■ What you will do: Count the lines below that contain the string "Click", treating uppercase and lowercase as different. Reply with the number alone.

■ Dataset excerpts:
⁂
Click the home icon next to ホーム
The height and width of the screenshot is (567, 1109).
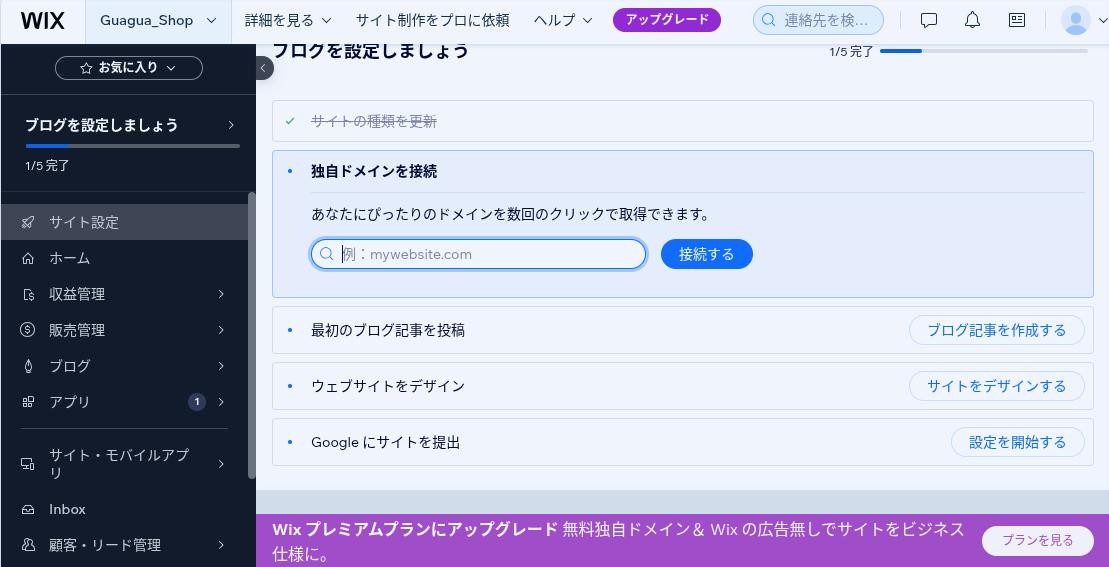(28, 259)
⁂
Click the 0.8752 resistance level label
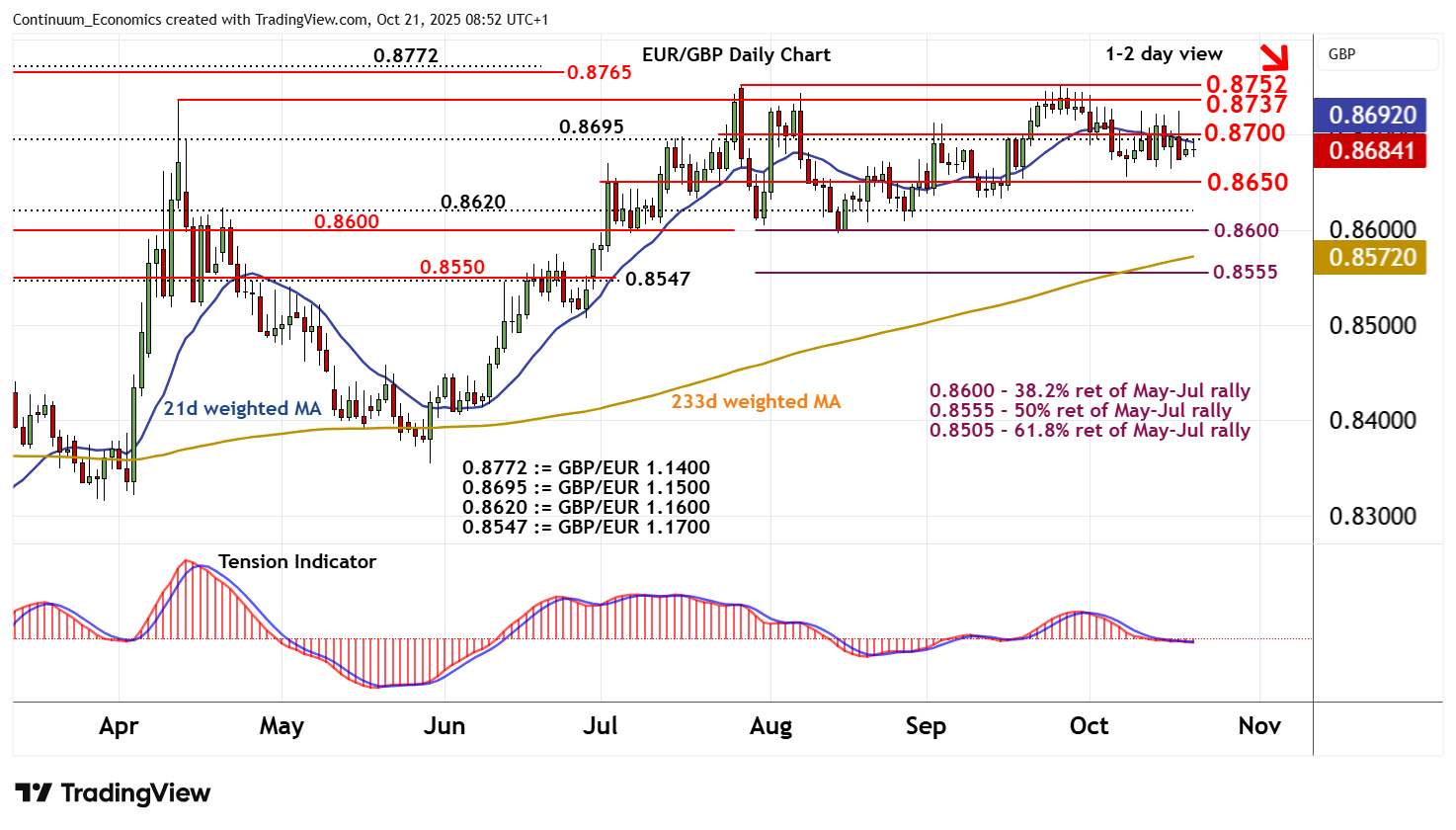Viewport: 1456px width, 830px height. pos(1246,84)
⁂
■ Result of the task: 2